Tips on Reading Pedigree Charts?

fuzzywuz · May 22, 2008

Hey all,

Any tips for reading those pedigree charts?

Particularly, what are some quick easy ways to ID autosomal versus sex-linked recessive traits.

Thanks!!!

fuzzywuz · May 22, 2008

From reading and other sources, I found that if on the pedigree, the trait skips a generation, that means it is a recessive trait.

If the trait is dominant, wherever you see it occur, the one or two of the parents of the affected individual MUST have it.

The question now is...how to ID sex-linkeD?

andafoo · May 22, 2008

First: take a look at a few examples of each pattern of inheritance.

Second: Sex-linked vs. Autosomal is one of the most difficult to discern. All I can say is sex-linked (most commonly X-linked) has it so you see males affected more often then females.

But, that is pretty much the only indicator. I don't think there is anything that makes it obvious.

coffeebythelake · May 23, 2008

Autosomal recessive: e.g., CF, Tay Sachs, Maple Syrup Urine Disease, Sickle cell, etc...
- theoretically the same number of males and females affected
- typically "skip" generations

X-linked recessive: e.g., G6PDH, hemophilia A/B, DMD/BMD, PMD, Androgen Insensitivity, etc...
- an affected male does not pass the trait to his sons, but produces all carrier daughters.
- many more males than females affected (since the former are hemizygous)
- may be partially penetrant in female carriers (e.g., patches of skin affected due to lyonization)
- typically "skip" generations

andafoo · May 23, 2008

eikenhein said:
- many more males than females affected (since the former are hemizygous)
- may be partially penetrant in female carriers (e.g., patches of skin affected due to lyonization)

Now what do you mean partially penetrant in female carriers.

When you say penetrance, are you referring to the genetic term? Why would that be?

If anything, you'd think that carriers (an individual), would show partial expressivity.

Just curious 😳

coffeebythelake · May 23, 2008

andafoo said:
Now what do you mean partially penetrant in female carriers.

When you say penetrance, are you referring to the genetic term? Why would that be?

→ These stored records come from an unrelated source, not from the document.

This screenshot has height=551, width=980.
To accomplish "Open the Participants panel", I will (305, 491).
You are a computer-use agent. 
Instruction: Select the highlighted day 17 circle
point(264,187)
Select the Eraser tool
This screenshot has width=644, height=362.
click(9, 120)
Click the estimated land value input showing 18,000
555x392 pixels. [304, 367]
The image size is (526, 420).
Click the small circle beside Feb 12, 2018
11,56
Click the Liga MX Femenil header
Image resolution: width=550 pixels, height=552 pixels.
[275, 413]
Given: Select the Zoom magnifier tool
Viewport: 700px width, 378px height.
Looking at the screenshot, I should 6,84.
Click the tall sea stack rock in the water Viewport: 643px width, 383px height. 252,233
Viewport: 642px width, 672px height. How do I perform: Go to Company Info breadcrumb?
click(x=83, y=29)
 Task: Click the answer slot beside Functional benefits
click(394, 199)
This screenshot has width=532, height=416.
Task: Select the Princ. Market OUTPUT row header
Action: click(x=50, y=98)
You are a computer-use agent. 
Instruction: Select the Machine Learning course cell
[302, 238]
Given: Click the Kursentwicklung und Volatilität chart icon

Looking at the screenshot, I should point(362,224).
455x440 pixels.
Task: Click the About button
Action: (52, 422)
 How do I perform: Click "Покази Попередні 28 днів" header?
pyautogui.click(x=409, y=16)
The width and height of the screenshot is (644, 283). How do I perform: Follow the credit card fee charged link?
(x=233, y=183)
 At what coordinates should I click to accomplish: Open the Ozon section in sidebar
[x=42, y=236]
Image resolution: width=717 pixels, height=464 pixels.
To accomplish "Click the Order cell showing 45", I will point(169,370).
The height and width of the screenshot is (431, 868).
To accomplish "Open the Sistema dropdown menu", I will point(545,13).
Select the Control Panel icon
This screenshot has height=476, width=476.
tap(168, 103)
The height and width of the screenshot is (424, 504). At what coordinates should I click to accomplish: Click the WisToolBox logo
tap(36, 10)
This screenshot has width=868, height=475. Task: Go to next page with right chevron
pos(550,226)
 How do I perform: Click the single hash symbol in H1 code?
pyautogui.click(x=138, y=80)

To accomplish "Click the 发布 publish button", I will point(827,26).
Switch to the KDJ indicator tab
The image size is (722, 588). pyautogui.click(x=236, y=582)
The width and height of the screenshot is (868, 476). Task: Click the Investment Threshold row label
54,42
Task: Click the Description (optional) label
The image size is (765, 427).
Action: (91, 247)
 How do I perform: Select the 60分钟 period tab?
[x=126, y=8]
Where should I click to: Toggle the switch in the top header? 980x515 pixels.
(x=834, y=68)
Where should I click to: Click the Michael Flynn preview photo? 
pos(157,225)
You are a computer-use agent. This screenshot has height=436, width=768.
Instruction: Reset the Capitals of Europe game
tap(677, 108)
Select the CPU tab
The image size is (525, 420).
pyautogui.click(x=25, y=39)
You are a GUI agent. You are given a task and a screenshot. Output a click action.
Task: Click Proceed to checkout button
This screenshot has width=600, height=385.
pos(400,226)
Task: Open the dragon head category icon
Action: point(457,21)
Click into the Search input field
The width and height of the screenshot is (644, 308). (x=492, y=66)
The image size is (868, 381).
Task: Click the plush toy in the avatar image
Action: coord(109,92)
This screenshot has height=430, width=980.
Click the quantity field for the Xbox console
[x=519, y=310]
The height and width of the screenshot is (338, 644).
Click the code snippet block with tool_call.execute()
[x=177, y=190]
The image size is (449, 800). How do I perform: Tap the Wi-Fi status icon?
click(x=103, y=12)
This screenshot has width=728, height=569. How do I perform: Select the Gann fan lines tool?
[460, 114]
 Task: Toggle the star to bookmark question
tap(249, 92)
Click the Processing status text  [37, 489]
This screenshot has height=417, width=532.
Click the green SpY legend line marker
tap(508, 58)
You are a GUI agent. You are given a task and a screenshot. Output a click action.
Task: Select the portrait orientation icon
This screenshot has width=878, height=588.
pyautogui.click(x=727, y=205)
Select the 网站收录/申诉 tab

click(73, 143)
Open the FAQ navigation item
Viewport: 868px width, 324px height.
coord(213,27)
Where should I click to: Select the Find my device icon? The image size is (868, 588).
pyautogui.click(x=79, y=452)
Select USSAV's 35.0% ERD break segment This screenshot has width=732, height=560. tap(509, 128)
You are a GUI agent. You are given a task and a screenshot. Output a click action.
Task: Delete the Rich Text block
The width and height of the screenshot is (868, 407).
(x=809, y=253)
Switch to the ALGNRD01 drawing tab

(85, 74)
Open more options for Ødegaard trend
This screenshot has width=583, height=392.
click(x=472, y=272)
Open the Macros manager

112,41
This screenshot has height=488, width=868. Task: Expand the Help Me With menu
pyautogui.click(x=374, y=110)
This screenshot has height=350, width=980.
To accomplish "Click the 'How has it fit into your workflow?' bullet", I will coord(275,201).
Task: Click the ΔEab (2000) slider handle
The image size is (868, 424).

If anything, you'd think that carriers (an individual), would show partial expressivity.

Just curious 😳

The idea that carrier females never show x-linked recessive trait is false because of dosage compensation. Describing lyonization with penetrance is appropriate, since it refers to the actual presence of trait. Expressivity would refer to the degree of expression for a given trait, and is conditional to penetrance.

Refer to Friedman et al., 1994 Nephrogenic Diabetes Insipidus: An X Chromosome-Linked Dominant Inheritance Pattern [but recessive gene] with a Vasopressin Type 2 Receptor Gene that is Structurally Normal: "The incomplete penetrance in female obligate carriers is most likely related to variable lyonization (X-inactivation) of the normal...."

Refer to Russell et al., 1995 Inherited restrictive cardiomyopathy in a 74-year-old woman: A case of Fabry's disease: "Most likely incomplete penetrance is the result of lyonization of the normal X chromosome...."

rocuronium · May 23, 2008

eikenhein said:
The idea that carrier females never show x-linked recessive trait is false because of dosage compensation. Describing lyonization with penetrance is appropriate, since it refers to the actual presence of trait. Expressivity would refer to the degree of expression for a given trait, and is conditional to penetrance.

Refer to Friedman et al., 1994 Nephrogenic Diabetes Insipidus: An X Chromosome-Linked Dominant Inheritance Pattern [but recessive gene] with a Vasopressin Type 2 Receptor Gene that is Structurally Normal: "The incomplete penetrance in female obligate carriers is most likely related to variable lyonization (X-inactivation) of the normal...."

Refer to Russell et al., 1995 Inherited restrictive cardiomyopathy in a 74-year-old woman: A case of Fabry's disease: "Most likely incomplete penetrance is the result of lyonization of the normal X chromosome...."

This just blew my mind. 😀

Revilla · May 23, 2008

eikenhein said:
The idea that carrier females never show x-linked recessive trait is false because of dosage compensation. Describing lyonization with penetrance is appropriate, since it refers to the actual presence of trait. Expressivity would refer to the degree of expression for a given trait, and is conditional to penetrance.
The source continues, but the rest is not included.